Vermont Discusses Concerns About Immigrant Farmworkers

DT_Dairy_Parlor_Employees
DT_Dairy_Parlor_Employees
(Wyatt Bechtel)

Vermont agriculture officials are discussing how to replace immigrant farmworkers, who are key to the success of the state's dairy industry, should they be targeted under the Trump administration's immigrant policy.

The state has about 1,000 Latino farm workers who are working or seeking work, and many are likely living in the country illegally, said Erin Shea, migrant education program director for the University of Vermont Extension Service.

Top agriculture officials met with UVM extension and other dairy industry representatives Thursday to discuss possible emergency workforce plans if those workers were deported.
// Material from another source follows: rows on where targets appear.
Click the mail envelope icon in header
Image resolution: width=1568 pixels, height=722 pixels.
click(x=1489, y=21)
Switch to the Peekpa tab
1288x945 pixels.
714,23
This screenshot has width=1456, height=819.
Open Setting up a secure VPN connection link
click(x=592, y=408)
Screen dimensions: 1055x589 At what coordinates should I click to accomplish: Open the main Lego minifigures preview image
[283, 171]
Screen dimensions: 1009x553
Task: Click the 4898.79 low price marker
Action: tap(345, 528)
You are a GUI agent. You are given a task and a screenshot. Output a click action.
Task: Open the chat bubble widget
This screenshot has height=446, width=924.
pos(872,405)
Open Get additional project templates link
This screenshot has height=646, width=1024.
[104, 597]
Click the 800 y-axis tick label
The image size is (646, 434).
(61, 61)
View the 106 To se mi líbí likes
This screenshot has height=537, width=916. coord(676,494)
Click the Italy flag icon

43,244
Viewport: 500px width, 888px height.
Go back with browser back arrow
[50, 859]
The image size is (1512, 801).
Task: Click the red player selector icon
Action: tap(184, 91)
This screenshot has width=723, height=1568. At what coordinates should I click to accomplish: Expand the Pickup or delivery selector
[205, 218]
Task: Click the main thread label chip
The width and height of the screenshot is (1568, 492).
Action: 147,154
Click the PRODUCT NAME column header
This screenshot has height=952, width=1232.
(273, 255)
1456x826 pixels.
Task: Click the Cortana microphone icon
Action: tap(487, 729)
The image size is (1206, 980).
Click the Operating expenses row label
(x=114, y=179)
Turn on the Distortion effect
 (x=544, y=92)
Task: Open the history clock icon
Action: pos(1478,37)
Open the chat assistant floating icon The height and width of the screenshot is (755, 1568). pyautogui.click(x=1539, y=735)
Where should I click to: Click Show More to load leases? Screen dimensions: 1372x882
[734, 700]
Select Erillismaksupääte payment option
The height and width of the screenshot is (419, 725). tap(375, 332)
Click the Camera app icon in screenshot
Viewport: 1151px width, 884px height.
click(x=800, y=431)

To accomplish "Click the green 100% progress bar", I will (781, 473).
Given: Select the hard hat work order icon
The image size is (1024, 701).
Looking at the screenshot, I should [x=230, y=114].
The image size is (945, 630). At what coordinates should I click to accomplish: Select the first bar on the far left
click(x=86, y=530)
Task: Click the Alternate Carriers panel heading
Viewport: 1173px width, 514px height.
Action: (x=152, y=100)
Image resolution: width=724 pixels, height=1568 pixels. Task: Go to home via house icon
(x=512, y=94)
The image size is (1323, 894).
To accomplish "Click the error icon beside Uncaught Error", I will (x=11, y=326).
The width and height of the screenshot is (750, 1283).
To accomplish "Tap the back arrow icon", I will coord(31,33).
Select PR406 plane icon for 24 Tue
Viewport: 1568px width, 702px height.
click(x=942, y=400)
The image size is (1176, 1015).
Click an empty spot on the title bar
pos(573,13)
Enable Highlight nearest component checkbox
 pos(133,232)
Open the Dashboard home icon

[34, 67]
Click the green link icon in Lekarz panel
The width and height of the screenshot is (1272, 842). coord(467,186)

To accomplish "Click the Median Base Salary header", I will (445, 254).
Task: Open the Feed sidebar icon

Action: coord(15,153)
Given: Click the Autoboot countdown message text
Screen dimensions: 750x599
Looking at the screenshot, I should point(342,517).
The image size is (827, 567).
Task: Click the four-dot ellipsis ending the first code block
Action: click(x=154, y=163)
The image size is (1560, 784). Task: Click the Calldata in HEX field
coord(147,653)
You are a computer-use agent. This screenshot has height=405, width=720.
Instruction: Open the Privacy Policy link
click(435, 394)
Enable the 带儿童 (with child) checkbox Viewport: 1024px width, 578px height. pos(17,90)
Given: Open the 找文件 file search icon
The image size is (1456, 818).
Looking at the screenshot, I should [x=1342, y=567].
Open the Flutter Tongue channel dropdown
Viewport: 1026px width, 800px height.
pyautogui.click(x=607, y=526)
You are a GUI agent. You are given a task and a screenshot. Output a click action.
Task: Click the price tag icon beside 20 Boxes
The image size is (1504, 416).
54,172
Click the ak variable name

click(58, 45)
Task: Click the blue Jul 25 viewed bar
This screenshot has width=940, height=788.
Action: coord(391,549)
The proposals include training inmates to do the work, employing temporary workers or refugees and attempting to use foreign workers through a seasonal visa program.

"This is just the what-if exercise. What if something was to happen," said Agriculture Secretary Anson Tebbetts. "Right now, everything's perfectly fine — nothing going on — but we just want to be a little bit proactive because it will become something we need to pull together quickly if it does happen."

An estimated 177 of the state's 818 dairy farms use Latino workers, according to UVM extension, which estimates that about 660 immigrant workers are employed, working 60 to 70 hours a week.

Losing them would mean a lot less milk produced in Vermont, said Paul Doton, a Barnard dairy farmer who is on the board of the Agri-Mark dairy cooperative.

"The local labor force just doesn't want to do that work. And it isn't just the large farms that are affected. There are a lot of smaller farms that will have one Mexican employee," he said.

Republican Gov. Phil Scott has said the state will not work with federal authorities to carry out border security and immigration enforcement orders as suggested by recent executive orders signed by GOP President Donald Trump.

Scott is convening a Civil Rights and Justice Cabinet that will meet for the first time Friday.

Lt. Gov. David Zuckerman, a Progressive and Democrat, said at the annual dairy meeting at the Vermont Farm Show on Thursday that he would like to help by possibly reaching out to lieutenant governors in Republican-leaning states with similar labor challenges.